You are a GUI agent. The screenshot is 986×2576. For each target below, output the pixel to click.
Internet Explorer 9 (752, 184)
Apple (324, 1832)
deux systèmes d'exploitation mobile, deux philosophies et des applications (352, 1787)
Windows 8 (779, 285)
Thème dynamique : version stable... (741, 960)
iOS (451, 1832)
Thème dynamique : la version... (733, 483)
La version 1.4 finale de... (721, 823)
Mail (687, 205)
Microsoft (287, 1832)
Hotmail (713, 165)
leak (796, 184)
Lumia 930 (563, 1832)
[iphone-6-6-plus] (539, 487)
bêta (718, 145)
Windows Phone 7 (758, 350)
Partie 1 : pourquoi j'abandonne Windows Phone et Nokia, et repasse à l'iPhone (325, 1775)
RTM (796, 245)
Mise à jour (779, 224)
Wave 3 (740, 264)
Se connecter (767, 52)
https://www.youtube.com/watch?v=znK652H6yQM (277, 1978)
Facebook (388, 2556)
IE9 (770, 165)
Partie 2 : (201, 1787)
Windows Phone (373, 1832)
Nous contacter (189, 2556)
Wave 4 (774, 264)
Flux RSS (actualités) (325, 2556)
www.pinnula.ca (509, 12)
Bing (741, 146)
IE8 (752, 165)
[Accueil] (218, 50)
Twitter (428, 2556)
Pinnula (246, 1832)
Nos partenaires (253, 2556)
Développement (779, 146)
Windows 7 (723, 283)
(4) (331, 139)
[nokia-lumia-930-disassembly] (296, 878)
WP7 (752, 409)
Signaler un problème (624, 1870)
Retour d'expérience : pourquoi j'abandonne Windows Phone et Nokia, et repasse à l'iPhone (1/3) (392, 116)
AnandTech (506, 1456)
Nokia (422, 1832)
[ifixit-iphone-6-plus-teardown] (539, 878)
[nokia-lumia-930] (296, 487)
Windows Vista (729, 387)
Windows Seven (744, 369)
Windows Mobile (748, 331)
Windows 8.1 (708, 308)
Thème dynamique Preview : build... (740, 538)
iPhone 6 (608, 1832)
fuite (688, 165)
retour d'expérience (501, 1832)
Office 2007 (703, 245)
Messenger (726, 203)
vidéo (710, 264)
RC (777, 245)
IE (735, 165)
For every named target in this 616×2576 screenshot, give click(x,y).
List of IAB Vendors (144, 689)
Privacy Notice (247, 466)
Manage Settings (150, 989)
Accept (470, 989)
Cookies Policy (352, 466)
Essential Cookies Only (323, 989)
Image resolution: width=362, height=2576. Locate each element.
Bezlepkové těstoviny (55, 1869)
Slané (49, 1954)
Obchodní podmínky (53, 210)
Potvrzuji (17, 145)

^^^^

TASK DETAILS =>
In the listing, find every line with the word "abandonne" and return it.

YOUR SOLUTION =>
Partie 1 : pourquoi j'abandonne Windows Phone et Nokia, et repasse à l'iPhone (325, 1775)
Retour d'expérience : pourquoi j'abandonne Windows Phone et Nokia, et repasse à l'iPhone (1/3) (392, 116)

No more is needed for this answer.